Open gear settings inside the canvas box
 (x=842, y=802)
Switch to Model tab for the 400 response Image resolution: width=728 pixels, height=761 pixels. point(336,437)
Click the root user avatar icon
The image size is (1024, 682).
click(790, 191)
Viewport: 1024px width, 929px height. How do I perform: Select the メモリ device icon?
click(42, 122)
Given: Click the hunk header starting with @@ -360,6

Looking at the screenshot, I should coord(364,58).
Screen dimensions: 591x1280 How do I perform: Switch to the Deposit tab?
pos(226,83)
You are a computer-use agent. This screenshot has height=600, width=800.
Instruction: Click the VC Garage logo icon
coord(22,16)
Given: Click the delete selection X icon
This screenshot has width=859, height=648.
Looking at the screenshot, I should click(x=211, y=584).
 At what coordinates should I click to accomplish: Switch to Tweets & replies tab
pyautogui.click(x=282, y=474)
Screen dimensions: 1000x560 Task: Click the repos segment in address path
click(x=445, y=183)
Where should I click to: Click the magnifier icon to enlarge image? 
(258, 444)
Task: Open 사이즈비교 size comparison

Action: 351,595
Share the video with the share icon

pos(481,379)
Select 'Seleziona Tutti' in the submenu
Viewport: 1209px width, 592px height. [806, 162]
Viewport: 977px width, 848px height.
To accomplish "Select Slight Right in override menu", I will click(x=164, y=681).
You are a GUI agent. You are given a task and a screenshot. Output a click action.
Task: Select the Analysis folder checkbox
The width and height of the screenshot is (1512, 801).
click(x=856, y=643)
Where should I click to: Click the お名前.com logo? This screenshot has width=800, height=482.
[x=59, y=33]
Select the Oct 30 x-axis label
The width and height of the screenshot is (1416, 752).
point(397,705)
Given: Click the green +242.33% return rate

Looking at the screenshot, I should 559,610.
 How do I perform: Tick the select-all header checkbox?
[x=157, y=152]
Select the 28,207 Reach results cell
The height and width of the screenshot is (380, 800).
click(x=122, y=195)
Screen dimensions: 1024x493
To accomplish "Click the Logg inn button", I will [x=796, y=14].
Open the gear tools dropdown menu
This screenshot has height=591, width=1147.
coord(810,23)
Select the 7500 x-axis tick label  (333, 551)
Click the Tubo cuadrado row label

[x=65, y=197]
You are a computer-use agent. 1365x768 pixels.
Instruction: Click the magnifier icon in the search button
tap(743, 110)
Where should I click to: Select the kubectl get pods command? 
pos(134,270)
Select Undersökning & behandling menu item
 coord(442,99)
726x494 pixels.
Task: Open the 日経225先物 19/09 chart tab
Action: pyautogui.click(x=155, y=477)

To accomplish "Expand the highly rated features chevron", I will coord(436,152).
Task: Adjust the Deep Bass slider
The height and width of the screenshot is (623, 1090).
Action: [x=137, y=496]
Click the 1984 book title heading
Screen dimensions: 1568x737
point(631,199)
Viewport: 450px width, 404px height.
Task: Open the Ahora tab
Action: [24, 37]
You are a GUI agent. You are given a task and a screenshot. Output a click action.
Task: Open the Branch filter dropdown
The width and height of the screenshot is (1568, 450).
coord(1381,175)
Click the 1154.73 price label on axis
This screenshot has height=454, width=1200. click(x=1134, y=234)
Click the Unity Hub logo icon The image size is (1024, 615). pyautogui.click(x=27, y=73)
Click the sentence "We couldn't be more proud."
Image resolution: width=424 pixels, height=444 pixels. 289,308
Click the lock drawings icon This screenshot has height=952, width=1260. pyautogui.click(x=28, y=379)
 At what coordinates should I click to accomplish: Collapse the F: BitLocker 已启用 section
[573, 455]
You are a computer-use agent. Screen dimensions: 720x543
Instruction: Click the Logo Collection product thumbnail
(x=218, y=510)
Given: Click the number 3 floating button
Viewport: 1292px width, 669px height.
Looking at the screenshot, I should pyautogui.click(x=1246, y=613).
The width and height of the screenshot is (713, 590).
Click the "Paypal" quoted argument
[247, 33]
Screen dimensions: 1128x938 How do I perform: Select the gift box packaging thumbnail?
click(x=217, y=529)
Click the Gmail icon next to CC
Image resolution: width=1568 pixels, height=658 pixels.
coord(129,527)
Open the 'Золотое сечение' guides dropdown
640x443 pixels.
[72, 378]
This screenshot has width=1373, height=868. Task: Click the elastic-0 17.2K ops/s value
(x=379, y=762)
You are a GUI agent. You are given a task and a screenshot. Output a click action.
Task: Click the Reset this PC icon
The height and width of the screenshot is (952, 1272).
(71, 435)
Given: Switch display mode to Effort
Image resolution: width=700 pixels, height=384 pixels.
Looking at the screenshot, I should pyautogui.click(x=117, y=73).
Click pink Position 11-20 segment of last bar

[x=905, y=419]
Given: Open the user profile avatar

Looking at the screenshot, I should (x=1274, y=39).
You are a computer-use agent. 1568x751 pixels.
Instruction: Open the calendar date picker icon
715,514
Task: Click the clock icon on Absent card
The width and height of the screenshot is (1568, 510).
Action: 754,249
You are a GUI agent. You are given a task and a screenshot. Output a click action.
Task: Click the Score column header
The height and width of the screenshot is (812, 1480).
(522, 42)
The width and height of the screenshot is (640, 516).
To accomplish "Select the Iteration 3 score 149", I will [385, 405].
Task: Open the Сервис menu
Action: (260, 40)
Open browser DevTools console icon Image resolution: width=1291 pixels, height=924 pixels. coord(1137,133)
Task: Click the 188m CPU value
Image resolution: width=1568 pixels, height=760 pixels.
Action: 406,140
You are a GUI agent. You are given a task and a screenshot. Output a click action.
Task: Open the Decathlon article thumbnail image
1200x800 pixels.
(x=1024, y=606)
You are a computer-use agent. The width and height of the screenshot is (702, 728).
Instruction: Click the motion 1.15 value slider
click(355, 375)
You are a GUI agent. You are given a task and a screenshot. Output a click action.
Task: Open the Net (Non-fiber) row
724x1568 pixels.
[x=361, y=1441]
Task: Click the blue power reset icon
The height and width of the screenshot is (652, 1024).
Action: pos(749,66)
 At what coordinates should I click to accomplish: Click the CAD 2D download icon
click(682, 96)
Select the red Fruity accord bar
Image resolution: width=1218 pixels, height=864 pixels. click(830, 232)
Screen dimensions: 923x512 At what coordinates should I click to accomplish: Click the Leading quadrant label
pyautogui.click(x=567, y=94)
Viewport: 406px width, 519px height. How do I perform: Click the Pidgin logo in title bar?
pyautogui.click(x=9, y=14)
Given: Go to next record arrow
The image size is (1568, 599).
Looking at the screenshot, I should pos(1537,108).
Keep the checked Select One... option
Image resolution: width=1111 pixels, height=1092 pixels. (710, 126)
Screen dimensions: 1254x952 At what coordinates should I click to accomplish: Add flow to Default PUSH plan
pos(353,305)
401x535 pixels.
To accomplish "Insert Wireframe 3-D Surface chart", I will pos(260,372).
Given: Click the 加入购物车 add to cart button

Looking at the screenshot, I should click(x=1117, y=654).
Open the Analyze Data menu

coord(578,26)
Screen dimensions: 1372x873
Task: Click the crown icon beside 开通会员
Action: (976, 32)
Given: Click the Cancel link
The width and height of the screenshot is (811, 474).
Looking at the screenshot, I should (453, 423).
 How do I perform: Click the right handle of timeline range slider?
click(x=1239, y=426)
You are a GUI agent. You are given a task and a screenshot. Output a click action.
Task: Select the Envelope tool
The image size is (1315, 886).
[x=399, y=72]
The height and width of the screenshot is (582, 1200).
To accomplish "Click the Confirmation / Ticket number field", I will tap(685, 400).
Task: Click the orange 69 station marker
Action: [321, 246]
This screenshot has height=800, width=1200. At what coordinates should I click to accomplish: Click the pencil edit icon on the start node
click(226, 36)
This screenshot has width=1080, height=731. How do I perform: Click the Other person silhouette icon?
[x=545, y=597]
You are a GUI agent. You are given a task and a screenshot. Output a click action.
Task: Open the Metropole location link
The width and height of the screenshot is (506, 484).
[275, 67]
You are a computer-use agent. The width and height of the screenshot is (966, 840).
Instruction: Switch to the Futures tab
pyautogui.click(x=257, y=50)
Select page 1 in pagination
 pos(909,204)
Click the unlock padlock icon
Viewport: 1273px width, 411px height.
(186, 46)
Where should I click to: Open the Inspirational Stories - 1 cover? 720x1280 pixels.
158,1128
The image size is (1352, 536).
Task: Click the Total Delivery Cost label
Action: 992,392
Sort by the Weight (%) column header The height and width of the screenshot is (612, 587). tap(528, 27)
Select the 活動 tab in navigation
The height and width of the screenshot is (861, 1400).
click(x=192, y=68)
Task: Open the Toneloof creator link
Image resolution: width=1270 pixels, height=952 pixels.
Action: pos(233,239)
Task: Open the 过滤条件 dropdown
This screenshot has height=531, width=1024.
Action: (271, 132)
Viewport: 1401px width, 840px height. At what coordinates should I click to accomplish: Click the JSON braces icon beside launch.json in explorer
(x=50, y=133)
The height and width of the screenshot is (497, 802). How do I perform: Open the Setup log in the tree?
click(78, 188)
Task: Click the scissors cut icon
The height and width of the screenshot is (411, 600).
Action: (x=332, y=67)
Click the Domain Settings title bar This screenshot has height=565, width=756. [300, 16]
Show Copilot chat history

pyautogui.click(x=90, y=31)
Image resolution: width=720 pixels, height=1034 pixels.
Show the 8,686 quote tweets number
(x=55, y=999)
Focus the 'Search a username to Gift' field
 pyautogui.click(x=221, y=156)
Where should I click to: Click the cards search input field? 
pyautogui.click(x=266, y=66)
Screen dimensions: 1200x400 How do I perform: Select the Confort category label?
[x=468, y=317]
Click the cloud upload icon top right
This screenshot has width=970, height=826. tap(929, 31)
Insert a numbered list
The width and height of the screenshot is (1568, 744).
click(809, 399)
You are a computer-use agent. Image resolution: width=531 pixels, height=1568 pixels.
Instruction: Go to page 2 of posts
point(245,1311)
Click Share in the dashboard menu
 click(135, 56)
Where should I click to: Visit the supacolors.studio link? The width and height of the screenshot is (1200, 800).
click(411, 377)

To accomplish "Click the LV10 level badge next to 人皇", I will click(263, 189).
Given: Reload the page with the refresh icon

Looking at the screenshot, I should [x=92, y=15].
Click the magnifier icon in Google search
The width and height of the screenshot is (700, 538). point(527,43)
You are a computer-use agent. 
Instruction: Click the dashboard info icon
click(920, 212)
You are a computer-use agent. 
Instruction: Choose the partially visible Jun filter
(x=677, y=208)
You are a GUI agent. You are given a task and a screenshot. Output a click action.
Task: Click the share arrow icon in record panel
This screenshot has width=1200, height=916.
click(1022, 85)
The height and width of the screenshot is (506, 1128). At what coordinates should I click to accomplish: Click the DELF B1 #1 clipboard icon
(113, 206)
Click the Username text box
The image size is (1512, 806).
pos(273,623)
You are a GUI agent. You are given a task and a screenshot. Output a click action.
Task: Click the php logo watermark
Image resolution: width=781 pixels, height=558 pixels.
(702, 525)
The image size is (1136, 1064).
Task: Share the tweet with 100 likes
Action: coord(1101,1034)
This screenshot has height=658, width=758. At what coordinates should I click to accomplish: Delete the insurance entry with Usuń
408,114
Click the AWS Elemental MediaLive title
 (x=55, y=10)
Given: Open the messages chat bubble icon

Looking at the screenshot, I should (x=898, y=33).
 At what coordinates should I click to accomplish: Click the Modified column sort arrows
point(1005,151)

# WORK ITEM:
Taking the material above, extract exactly and only the lines from the line with "Click the root user avatar icon" to the line with "Given: Click the delete selection X icon", inclusive of both.

# RESPONSE TO THIS EXERCISE:
Click the root user avatar icon
The image size is (1024, 682).
click(790, 191)
Viewport: 1024px width, 929px height. How do I perform: Select the メモリ device icon?
click(42, 122)
Given: Click the hunk header starting with @@ -360,6

Looking at the screenshot, I should coord(364,58).
Screen dimensions: 591x1280 How do I perform: Switch to the Deposit tab?
pos(226,83)
You are a computer-use agent. This screenshot has height=600, width=800.
Instruction: Click the VC Garage logo icon
coord(22,16)
Given: Click the delete selection X icon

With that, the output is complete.